_LAVORO DA SVOLGERE_
• A. Copia dal testo sul Super Tuesday il passaggio che comincia con "Con l’assegnazione di" e termina con "di quelli repubblicani.".
• B. Rispondi alle seguenti domande basandoti sul testo sul Super Tuesday.
(i) Quanti delegati vengono assegnati in totale ai due partiti nel Super Tuesday?
(ii) In quale data si pronunceranno la Florida, l'Ohio e l'Illinois?
(iii) Di quale stato è senatore Bernie Sanders?
• C. Prosegui il testo sul Super Tuesday partendo dalla sua ultima frase.

═════ TESTO PROPOSTO ═════

Il giorno della verità è arrivato. Il Super Tuesday ovvero il martedì fatidico in cui ben dodici stati (e un territorio d’Oltremare) si pronunciano sui candidati ancora in gara nei rispettivi partiti da designare come contendenti finali per la corsa alla Casa Bianca.
Con l’assegnazione di ben 1460 delegati tra i due partiti (865 per i democratici e 595 per i repubblicani) il Super Tuesday rappresenta una tappa fondamentale del processo elettorale in quanto aggiudica il 25% dei voti totali in ambito democratico e il 30% di quelli repubblicani.
L’unico motivo per cui i risultati di questa giornata non rappresentano l’ultima parola nella decisione finale sui candidati è dovuto al fatto che, tra gli stati più popolosi in grado di assegnare un sostanzioso numero di delegati, solo il Texas rientra nel gruppone di ieri. Molti altri (come la Florida, l’Ohio e l’Illinois) si pronunceranno il 15 marzo.
Un altro importante fattore da tenere a mente è che i delegati del Super Tuesday sono assegnati in base ad un sistema proporzionale che premia anche il secondo o il terzo classificato mentre le consultazioni successive sono strutturate in base al criterio del “vincitore piglia-tutto”.
Inutile dire che ormai da giorni, gli occhi dell’America sono puntati sui due favoriti: Donald Trump e Hillary Clinton i quali, forti del vantaggio accumulato finora sono arrivati alla vigilia del voto con la possibilità teorica di porre un sigillo, almeno psicologico sull’inevitabilità della loro nomina. La certezza matematica di una nomination è rimandata ancora per un po’ ma le attese dell’inizio sono state mantenute e i due favoriti si sono affermati senza problemi in quegli stati dove le proiezioni della vigilia li davano per vincenti. Se da una parte il partito e l’elettorato democratico si sono stretti intorno alla ex First Lady il rivale della Clinton, il senatore del Vermont Bernie Sanders, continua a poter contare su un gran numero di sostenitori sia tra il popolo progressista che tra i vertici del Partito Democratico.

═════ MATERIALE FORNITO ═════

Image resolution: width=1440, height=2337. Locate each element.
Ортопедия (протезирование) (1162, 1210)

═════
═════ MATERIALE FORNITO ═════

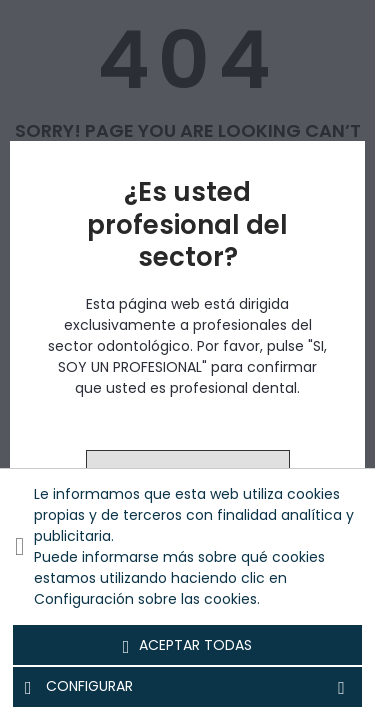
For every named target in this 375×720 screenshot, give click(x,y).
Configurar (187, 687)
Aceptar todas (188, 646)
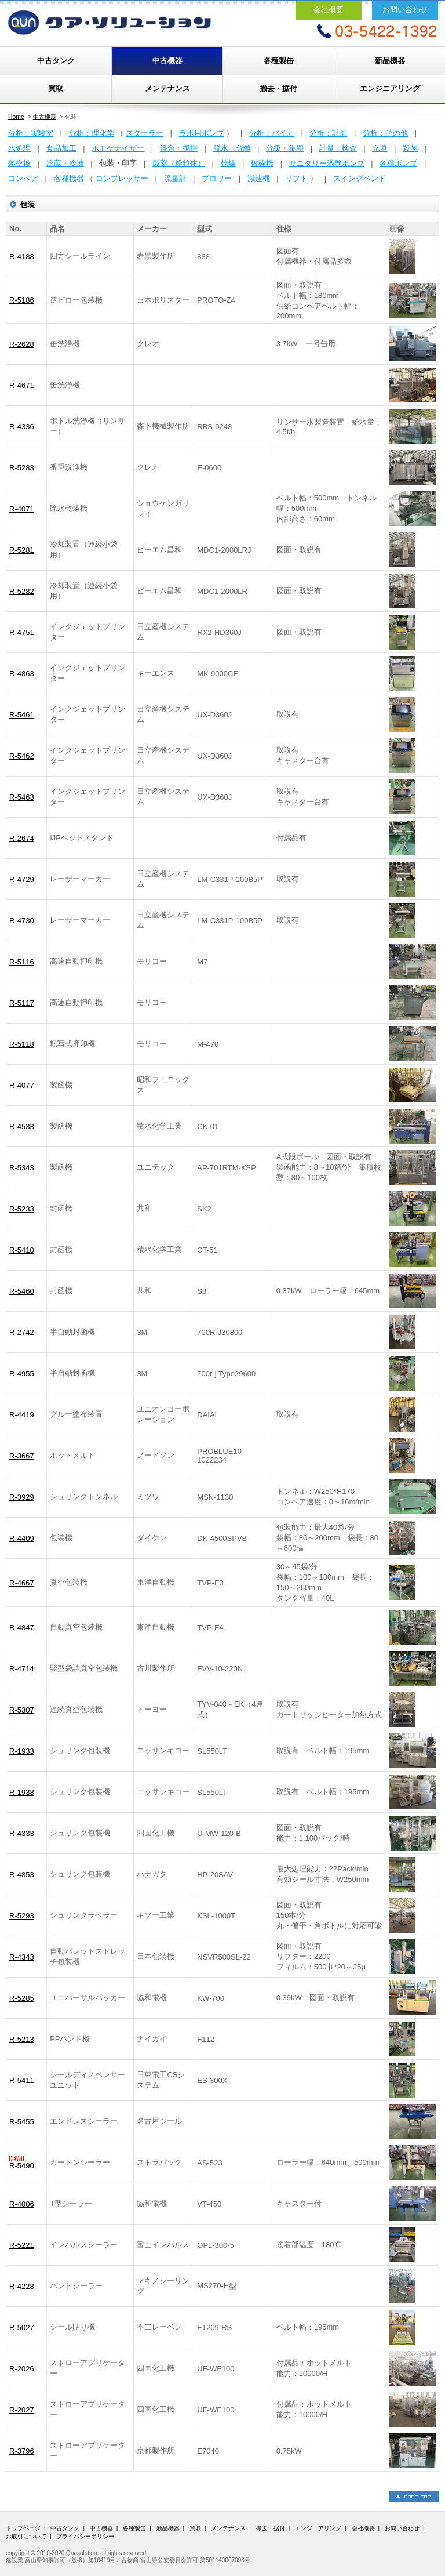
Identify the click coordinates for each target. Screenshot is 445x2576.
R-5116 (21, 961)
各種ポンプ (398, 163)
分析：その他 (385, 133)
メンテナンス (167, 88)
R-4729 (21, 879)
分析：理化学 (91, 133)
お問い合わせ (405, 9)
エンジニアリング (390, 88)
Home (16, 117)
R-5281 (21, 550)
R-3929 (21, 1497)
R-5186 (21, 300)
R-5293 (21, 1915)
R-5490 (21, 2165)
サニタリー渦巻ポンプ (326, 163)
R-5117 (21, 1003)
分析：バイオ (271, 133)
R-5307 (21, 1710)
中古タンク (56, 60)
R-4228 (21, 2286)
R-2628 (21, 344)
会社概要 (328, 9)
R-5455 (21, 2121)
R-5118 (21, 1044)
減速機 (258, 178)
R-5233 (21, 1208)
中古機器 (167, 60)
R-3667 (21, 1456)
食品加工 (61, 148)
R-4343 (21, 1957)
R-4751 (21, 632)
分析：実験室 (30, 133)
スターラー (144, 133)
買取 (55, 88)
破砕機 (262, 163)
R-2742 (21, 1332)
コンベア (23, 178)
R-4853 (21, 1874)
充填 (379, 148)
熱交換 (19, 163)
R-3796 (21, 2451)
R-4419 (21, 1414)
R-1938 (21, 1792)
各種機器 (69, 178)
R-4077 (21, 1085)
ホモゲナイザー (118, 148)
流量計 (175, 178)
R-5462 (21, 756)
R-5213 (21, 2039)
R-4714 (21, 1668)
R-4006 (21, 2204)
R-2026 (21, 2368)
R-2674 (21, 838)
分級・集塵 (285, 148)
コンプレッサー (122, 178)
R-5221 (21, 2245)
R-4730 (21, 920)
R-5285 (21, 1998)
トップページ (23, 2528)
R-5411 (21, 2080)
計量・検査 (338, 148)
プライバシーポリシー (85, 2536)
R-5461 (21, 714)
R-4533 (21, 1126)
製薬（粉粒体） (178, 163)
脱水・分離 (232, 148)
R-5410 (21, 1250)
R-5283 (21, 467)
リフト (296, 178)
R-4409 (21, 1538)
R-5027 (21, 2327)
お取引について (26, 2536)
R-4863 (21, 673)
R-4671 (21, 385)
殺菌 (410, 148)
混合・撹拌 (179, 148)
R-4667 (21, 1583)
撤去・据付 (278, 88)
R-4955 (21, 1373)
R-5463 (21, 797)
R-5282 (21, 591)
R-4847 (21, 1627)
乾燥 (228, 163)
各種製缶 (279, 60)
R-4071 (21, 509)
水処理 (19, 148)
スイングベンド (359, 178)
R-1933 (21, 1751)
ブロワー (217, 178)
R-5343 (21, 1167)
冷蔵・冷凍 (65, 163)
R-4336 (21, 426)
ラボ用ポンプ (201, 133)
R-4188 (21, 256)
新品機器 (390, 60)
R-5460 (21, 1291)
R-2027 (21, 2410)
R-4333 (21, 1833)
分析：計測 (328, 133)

═════
═════ MATERIALE FORNITO ═════

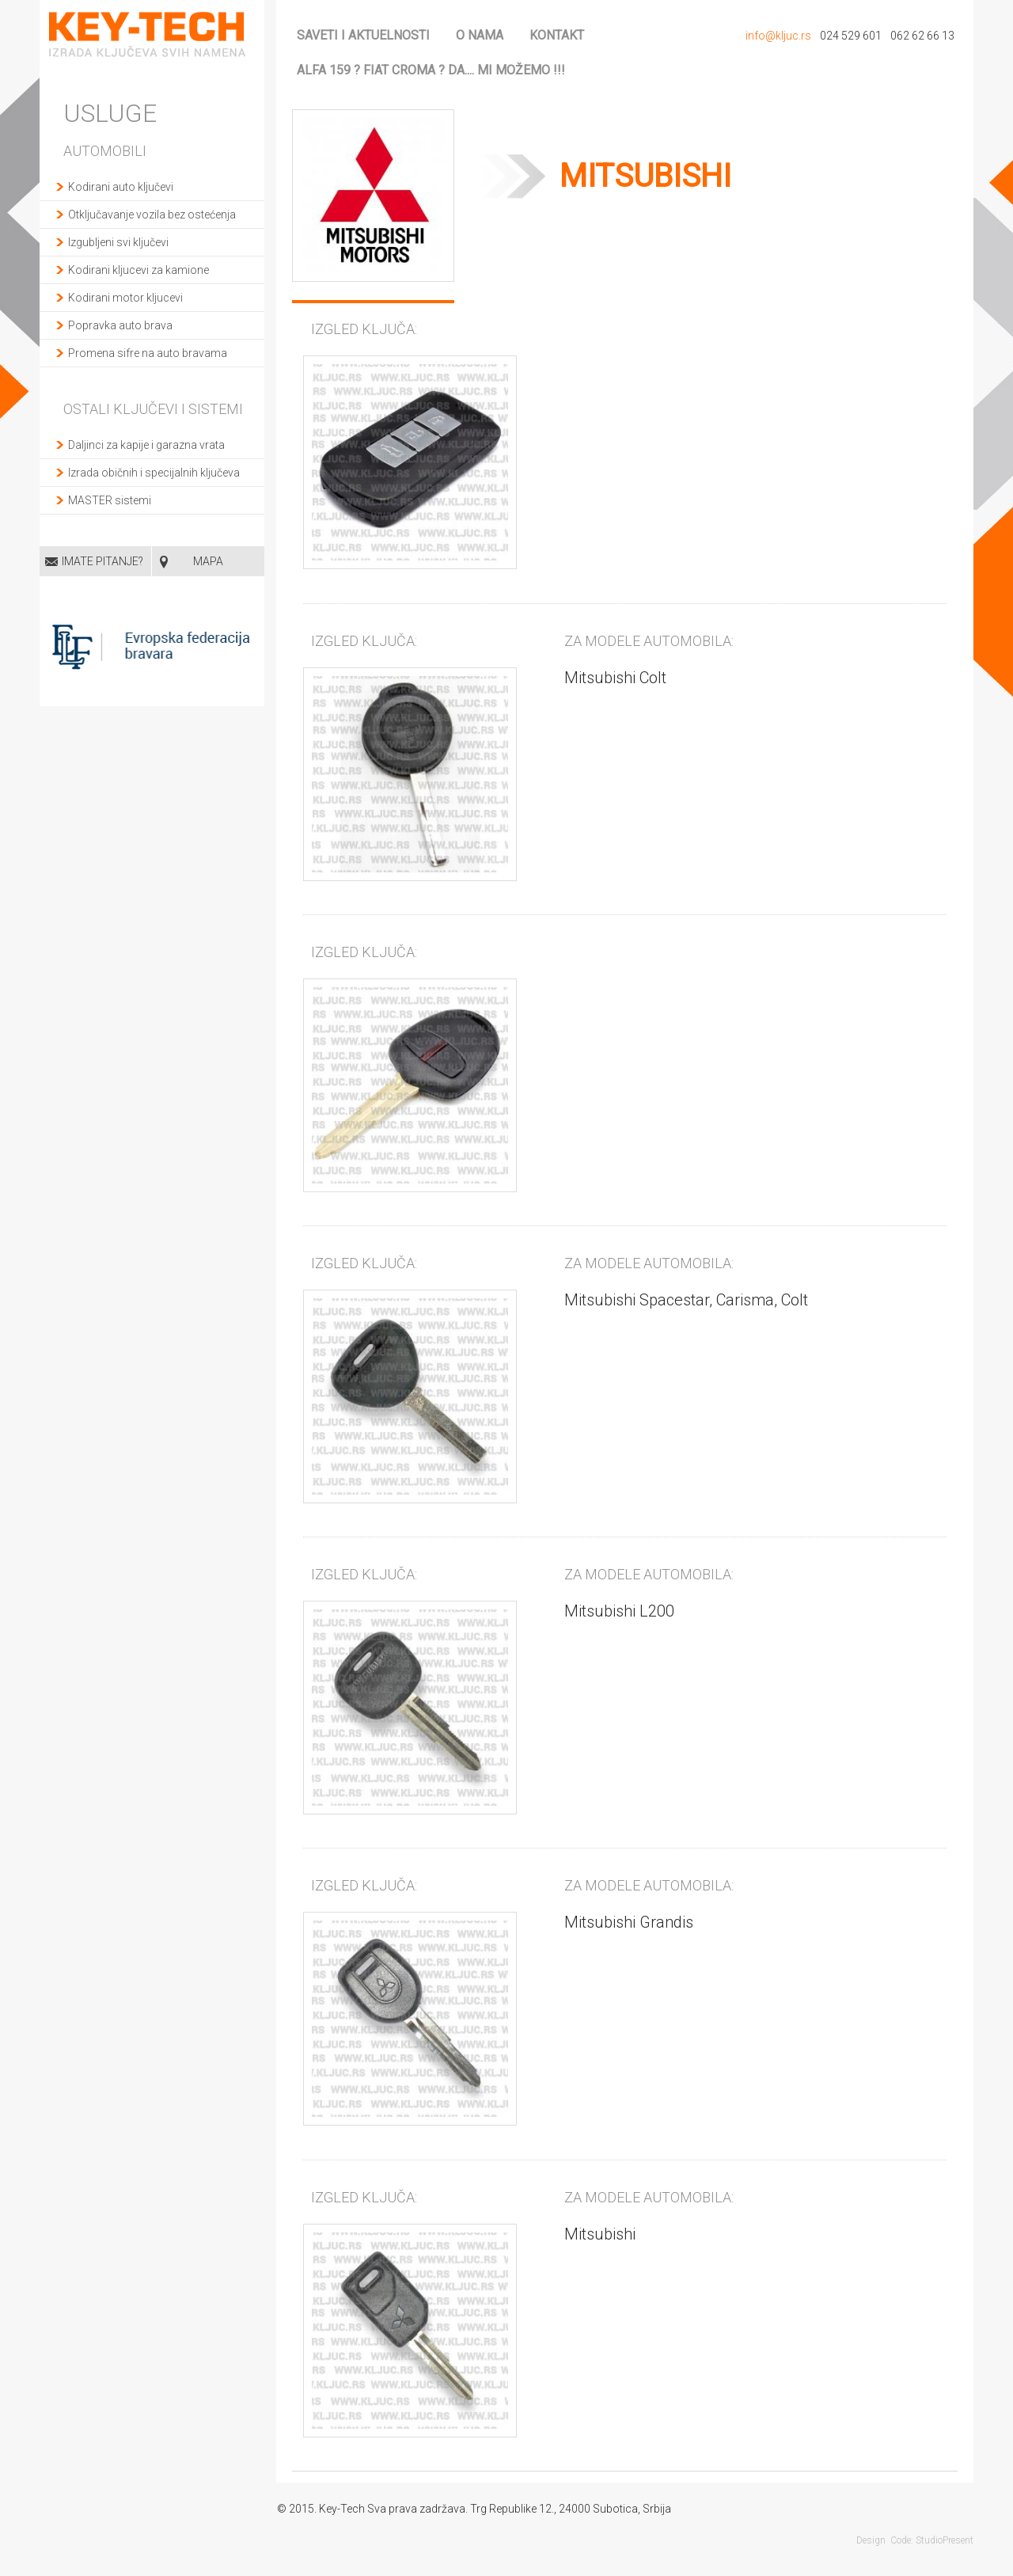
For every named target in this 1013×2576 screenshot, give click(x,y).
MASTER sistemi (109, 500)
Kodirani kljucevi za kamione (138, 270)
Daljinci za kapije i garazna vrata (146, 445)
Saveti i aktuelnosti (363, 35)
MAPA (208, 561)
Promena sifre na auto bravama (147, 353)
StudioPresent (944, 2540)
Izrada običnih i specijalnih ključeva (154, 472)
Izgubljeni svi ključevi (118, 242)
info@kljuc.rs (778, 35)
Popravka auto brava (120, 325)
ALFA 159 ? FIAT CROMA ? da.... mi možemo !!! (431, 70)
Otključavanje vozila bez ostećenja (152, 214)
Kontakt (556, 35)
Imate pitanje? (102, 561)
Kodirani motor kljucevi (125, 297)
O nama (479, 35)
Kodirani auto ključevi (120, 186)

═════

_RISPOSTE SCRITTE_
• A.
Con l’assegnazione di ben 1460 delegati tra i due partiti (865 per i democratici e 595 per i repubblicani) il Super Tuesday rappresenta una tappa fondamentale del processo elettorale in quanto aggiudica il 25% dei voti totali in ambito democratico e il 30% di quelli repubblicani.

• B.
(i) 1460 delegati.
(ii) Il 15 marzo.
(iii) Del Vermont.

• C.
Lo stesso non è avvenuto tra le fila del GOP dove i toni della diatriba tra i tre maggiori contendenti, Donald Trump, Ted Cruz e Marco Rubio, hanno toccato il fondo del decoro politico nel corso dell’ultimo dibattito televisivo. Toni che hanno raggiunto tali livelli di trivialità e di volgarità forse a causa dell’esigenza da parte di Ted Cruz e (soprattutto) Marco Rubio, di contrastare il capolista Trump con le stesse armi retoriche da lui utilizzate per deridere o ridicolizzare i suoi avversari.
Ma se gli attacchi senza esclusione di colpi sono da prevedere tra candidati che “sgomitano” per assicurarsi il premio finale, questo tuttavia è il primo ciclo elettorale in cui stiamo assistendo all’ascesa meteorica di un candidato che, paradossalmente, si è anche guadagnato l’ostilità aperta dei dirigenti del suo stesso partito. I vertici del GOP hanno assunto nei confronti della candidatura di Donald Trump lo stesso atteggiamento che hanno verso la questione dei cambiamenti climatici: tutti erano consapevoli del problema; tutti hanno scelto intenzionalmente di negarlo e ora sono nei guai perché non sanno come fermarlo.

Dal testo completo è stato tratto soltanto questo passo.